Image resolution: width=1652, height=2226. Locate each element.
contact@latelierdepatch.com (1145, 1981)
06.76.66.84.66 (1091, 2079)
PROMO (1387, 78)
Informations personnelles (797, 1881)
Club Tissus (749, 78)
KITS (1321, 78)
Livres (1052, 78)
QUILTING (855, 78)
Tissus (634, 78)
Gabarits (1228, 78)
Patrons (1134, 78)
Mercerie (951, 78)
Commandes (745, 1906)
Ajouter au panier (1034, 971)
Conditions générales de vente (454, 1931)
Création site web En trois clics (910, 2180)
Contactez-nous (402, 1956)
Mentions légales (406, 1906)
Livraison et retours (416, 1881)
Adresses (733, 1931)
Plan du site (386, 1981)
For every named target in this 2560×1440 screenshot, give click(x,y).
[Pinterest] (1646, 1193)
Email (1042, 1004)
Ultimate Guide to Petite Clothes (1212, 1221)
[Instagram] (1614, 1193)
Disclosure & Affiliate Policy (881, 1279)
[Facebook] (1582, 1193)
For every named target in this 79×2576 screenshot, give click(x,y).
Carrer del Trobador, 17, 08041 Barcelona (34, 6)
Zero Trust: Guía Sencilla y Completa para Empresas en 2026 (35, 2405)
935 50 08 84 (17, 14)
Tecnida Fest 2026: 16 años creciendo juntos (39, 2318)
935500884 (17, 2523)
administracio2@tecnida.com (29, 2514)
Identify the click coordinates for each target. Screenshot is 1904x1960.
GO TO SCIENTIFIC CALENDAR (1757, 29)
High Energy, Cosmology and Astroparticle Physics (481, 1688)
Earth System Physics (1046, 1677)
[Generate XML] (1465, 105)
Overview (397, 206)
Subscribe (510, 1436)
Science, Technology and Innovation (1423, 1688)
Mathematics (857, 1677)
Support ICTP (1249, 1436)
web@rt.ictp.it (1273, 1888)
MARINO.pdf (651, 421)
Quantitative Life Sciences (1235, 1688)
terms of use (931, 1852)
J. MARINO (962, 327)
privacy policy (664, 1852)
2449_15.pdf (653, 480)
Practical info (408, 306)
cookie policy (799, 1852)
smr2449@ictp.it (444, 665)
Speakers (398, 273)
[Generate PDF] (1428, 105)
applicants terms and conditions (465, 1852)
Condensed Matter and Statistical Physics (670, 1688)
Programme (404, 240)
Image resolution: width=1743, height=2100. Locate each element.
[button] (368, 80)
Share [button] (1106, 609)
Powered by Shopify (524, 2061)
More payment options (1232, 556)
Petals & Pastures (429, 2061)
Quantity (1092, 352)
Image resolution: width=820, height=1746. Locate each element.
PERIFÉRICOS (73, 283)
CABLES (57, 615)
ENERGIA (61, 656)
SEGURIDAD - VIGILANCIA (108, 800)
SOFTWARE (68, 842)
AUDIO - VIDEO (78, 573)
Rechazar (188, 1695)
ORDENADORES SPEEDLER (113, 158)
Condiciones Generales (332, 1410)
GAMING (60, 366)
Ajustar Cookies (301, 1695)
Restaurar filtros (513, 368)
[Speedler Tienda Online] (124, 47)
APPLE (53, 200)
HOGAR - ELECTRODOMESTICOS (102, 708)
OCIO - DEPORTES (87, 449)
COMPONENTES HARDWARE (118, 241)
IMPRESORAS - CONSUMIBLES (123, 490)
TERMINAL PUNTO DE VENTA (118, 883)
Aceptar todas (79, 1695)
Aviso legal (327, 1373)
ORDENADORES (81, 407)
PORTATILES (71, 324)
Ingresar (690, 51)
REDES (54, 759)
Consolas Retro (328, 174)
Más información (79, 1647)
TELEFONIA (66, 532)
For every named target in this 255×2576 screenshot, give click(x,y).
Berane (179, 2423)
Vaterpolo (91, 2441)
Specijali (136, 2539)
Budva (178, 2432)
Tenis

━━━━

Exercise description
Find each line above that contains "Physics", and copy those lines.

Task result
High Energy, Cosmology and Astroparticle Physics (481, 1688)
Earth System Physics (1046, 1677)
Condensed Matter and Statistical Physics (670, 1688)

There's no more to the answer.